MFA no Windows: 7 brechas de autenticação exploradas por atacantes

Implantar autenticação multifator não é garantia de proteção contra credenciais roubadas em ambientes Windows. Sete caminhos de autenticação nativos do sistema, entre eles RDP, NTLM, Kerberos e SMB, operam fora do controle dos provedores de identidade na nuvem e nunca acionam uma solicitação de MFA, deixando redes corporativas expostas mesmo quando as políticas de segurança estão ativas.

O MFA funciona bem quando aplicado por um provedor de identidade, o serviço responsável por verificar quem é o usuário antes de liberar o acesso. Soluções como Microsoft Entra ID, Okta e Google Workspace protegem apps na nuvem e logins federados.

O problema é que boa parte dos logons do Windows passa pelo Active Directory, sistema que gerencia identidades dentro da rede corporativa e jamais chega a esses controles. Para atacantes com credenciais válidas em mãos, essa lacuna é suficiente para comprometer redes inteiras.

Quando um usuário entra em uma estação de trabalho ou servidor Windows, a autenticação é feita pelo Active Directory usando Kerberos ou NTLM. O Kerberos é o protocolo mais moderno e emite tickets digitais temporários para validar acessos sem precisar trafegar a senha pela rede.

O NTLM é mais antigo e autentica a partir de um hash criptográfico da senha. Em ambientes híbridos, mesmo que o Entra ID exija MFA para apps na nuvem, o logon em máquinas associadas ao domínio é validado pelo controlador de domínio local, sem nenhum fator adicional.

O mesmo vale para o RDP, o protocolo nativo do Windows para acesso remoto a desktops e servidores. Amplamente usado por equipes de TI para suporte e administração, ele também é um dos métodos mais visados por atacantes. 

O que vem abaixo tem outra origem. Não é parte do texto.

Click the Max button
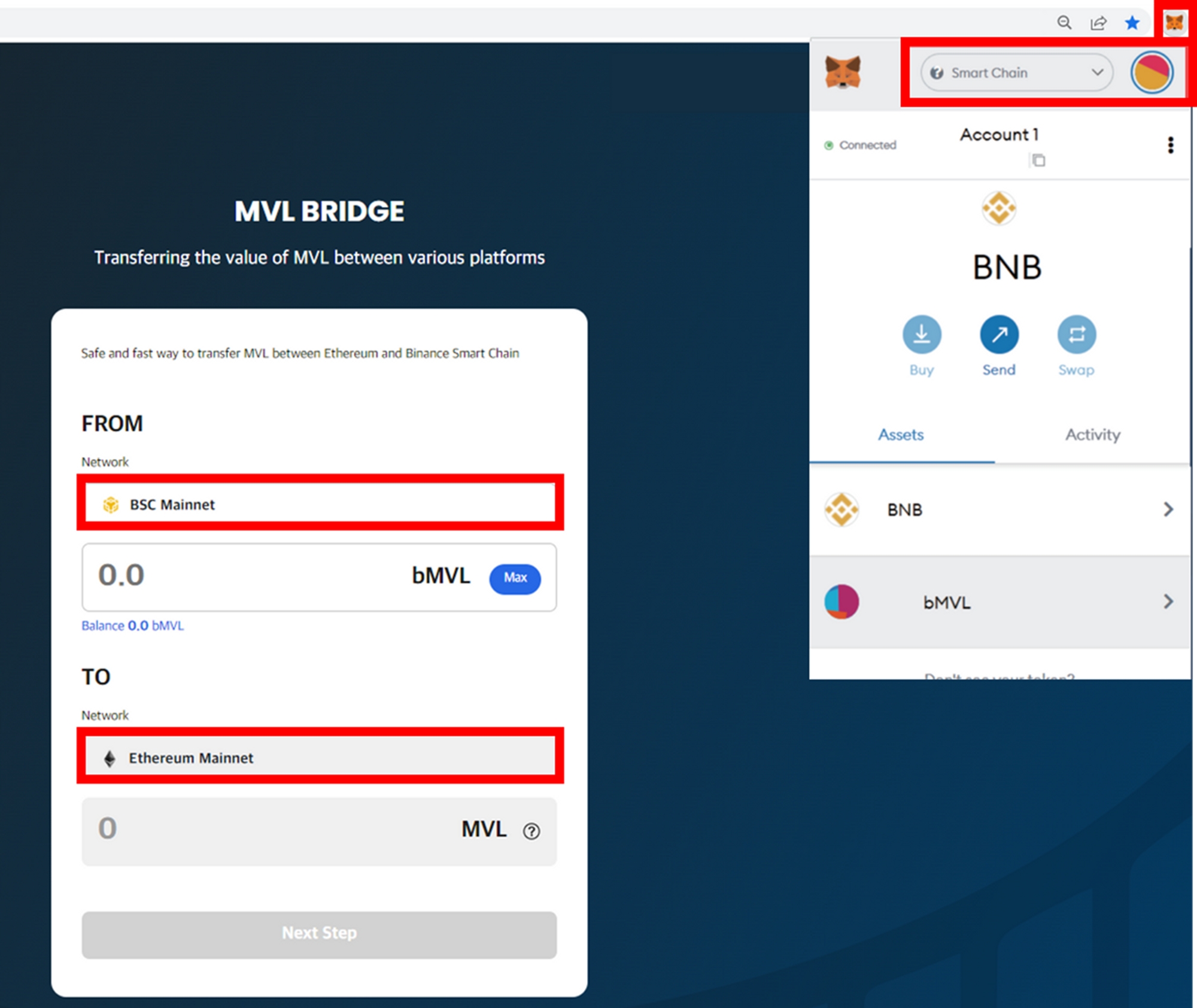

Uma sessão RDP direta não passa pelos controles de MFA baseados em nuvem e, mesmo quando não está exposto à internet, atacantes o alcançam por movimentação lateral após o comprometimento inicial.

O NTLM ainda está presente em muitas redes corporativas por compatibilidade com sistemas legados. O problema é que ele pode ser explorado por meio do pass-the-hash, técnica em que o atacante captura o hash criptográfico da senha armazenado no sistema e o usa diretamente para se autenticar, sem precisar da senha em texto claro. 

O MFA não resolve isso se o sistema aceita o hash como prova de identidade. O Kerberos, apesar de mais seguro, também tem seu ponto fraco. Os tickets de autenticação ficam armazenados na memória do sistema durante a sessão ativa, e atacantes exploram exatamente isso. 

Em vez de roubar senhas, eles roubam os tickets da memória ou geram tickets falsificados após comprometer contas privilegiadas. Técnicas como Golden Ticket e Silver Ticket permitem acesso prolongado e movimentação lateral mesmo após redefinições de senha, se o comprometimento original não for completamente resolvido.